= WORK TO COMPLETE =
(1) Print the passage of the camera bag thread below, starting at "I really like" and ending at "neuroanatomist (Oct 21, 2016)".
(2) In the camera bag thread below, which bag does neuroanatomist recommend?
(3) What are all the focal lengths in the prime set described in the first post of the camera bag thread below?

= EXTRACT =
[Start]

# Bag suggestion request



## nvsravank (Oct 21, 2016)

I finally ordered the 35 mm f1.4 and that means my prime set is ready with 35, 50,85 and 135 mm. 
I have been using my previous bag and that is including my zoom set which I use mainly for events. 

I want to figure out a bag just for the primes, a flash and my 1dx camera. 
I am at the PhotoPlus expo and can see many bags but trying to see if there are suggestions as to good set. 
I am leaning towards a back pack just because of the weight. 


Any suggestions? What do you Folks use?


----------



## privatebydesign (Oct 21, 2016)

I really like just about all ThinkTank bags.

Although I am not a backpack user I would take your kit in an Urban Disguise, probably a 50. It even has a backpack type strap accessory for those times the walk is too long!


----------



## neuroanatomist (Oct 21, 2016)

For your kit, I'd look at a Lowepro Flipside 300.


----------



## Alex_M (Oct 21, 2016)

Neuro, wouldn't Lowepro Flipside 300 be too small for 35, 50, 85, 135, a flash and 1dx camera? 300 model is quite shalow and 85, 135 and flash unit would have to go in the bag sidewise. they are tall items.

[End]

= LISTING =

[Start]

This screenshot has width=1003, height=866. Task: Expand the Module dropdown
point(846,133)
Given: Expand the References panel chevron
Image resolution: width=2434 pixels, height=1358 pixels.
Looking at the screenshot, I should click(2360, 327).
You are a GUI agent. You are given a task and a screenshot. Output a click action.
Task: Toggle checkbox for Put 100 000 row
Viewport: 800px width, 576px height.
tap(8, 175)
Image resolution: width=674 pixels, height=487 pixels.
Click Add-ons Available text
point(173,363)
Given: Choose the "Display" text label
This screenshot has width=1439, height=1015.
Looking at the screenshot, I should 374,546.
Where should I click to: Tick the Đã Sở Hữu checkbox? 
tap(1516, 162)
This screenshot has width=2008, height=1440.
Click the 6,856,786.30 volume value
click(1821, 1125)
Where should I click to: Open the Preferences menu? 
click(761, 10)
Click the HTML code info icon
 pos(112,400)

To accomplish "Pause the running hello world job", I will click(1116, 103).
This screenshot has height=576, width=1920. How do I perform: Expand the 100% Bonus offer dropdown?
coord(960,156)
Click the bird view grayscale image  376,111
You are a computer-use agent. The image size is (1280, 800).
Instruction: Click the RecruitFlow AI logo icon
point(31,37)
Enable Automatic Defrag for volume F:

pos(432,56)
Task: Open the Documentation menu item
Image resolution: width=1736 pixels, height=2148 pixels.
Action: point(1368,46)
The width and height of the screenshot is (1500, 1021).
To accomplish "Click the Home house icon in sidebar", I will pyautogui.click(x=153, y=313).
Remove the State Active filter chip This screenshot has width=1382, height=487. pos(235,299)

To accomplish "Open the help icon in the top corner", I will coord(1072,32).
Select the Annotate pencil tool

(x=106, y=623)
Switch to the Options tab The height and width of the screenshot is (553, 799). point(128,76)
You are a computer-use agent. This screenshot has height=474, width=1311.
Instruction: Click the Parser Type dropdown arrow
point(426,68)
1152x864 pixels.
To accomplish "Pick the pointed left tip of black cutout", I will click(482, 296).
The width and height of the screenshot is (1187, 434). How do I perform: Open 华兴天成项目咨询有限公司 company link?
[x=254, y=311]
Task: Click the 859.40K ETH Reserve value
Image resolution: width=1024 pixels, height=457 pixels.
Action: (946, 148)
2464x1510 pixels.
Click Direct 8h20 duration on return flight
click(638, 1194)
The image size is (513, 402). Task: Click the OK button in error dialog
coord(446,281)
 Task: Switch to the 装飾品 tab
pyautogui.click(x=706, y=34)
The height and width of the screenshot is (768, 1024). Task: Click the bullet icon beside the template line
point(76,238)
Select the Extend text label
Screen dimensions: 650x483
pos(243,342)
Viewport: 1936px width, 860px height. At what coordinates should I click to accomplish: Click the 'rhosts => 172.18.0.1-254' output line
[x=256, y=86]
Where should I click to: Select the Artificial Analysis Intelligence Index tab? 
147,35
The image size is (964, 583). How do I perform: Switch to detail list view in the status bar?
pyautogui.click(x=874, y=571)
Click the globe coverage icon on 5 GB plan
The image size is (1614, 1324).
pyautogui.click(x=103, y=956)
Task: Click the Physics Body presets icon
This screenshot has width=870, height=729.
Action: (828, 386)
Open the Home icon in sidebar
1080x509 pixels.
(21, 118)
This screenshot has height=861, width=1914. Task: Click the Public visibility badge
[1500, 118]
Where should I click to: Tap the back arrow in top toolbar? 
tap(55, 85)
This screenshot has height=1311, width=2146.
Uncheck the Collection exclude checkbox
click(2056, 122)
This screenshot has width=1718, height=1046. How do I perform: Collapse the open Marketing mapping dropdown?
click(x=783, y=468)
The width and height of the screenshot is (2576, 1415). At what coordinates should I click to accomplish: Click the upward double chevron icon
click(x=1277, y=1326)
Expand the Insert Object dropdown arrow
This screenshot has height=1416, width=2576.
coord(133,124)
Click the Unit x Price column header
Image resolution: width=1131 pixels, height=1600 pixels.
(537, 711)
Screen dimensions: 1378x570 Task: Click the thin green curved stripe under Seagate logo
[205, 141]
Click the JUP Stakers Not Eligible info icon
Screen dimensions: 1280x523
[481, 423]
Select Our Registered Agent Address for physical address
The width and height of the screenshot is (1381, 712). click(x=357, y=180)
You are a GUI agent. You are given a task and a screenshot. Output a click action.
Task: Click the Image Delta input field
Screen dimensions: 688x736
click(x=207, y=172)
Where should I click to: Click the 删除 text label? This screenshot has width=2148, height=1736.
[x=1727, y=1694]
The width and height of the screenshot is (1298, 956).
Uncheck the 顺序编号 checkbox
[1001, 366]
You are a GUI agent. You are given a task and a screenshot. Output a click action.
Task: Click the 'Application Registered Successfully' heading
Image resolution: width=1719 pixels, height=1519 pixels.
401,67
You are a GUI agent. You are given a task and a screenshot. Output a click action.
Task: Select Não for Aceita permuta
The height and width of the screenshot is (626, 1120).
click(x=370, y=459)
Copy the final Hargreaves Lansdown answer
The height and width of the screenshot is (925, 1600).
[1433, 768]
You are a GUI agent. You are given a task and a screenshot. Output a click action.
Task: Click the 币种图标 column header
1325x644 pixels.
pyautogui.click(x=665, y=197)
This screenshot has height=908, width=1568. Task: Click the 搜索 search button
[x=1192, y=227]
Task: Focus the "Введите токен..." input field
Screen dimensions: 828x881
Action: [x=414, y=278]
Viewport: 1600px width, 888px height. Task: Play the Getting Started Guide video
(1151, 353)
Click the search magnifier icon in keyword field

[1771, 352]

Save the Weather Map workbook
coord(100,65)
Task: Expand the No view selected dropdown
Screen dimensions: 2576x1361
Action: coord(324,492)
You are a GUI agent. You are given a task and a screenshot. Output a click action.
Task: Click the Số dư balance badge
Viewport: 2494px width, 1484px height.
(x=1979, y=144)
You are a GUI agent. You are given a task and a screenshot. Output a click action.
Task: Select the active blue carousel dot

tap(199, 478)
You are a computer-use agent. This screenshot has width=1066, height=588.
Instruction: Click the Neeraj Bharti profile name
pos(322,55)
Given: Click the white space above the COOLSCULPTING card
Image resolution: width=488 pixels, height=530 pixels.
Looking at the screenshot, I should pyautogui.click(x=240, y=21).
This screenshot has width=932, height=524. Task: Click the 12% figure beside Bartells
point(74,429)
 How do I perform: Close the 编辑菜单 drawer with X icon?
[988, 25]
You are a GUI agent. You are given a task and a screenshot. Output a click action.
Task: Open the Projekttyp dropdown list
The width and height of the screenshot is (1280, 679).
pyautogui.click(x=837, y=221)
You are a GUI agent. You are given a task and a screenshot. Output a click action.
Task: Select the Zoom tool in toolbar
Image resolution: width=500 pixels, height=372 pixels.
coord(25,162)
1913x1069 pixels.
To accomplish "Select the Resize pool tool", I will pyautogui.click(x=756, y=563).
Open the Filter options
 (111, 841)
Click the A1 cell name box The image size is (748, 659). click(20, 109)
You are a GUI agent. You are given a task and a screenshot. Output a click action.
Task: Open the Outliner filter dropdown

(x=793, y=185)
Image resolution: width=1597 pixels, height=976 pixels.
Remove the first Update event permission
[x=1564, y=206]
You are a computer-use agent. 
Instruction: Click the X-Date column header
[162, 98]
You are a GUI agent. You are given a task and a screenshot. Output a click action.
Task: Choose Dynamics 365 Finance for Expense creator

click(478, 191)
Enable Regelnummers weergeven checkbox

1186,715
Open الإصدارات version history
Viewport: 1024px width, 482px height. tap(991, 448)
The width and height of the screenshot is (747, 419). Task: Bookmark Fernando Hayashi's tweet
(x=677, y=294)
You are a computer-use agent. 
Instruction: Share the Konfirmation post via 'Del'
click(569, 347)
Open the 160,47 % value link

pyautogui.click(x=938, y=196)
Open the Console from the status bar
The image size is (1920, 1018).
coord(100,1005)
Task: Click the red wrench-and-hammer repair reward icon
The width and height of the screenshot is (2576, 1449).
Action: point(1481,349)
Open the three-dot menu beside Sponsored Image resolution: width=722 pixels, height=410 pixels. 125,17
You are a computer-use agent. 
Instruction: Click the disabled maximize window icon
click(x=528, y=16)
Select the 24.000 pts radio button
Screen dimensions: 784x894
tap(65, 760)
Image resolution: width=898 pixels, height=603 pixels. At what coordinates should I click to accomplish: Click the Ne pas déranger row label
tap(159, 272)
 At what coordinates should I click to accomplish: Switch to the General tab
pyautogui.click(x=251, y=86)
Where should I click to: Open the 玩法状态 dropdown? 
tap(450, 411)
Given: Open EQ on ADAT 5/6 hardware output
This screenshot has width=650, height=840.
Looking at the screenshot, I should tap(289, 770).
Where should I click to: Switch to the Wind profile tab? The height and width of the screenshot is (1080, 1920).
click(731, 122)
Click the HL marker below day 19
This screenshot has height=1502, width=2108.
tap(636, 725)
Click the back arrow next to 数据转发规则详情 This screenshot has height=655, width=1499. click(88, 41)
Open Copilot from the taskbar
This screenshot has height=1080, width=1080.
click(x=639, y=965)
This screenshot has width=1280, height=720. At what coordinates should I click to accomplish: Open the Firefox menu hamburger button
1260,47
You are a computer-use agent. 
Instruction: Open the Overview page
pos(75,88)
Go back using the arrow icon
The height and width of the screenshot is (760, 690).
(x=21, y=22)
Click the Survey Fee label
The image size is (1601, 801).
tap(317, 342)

[End]

= OUTPUTS FOR THE TASKS =
(1)
I really like just about all ThinkTank bags.

Although I am not a backpack user I would take your kit in an Urban Disguise, probably a 50. It even has a backpack type strap accessory for those times the walk is too long!


----------



## neuroanatomist (Oct 21, 2016)

(2) A Lowepro Flipside 300.

(3) 35 mm, 50 mm, 85 mm, 135 mm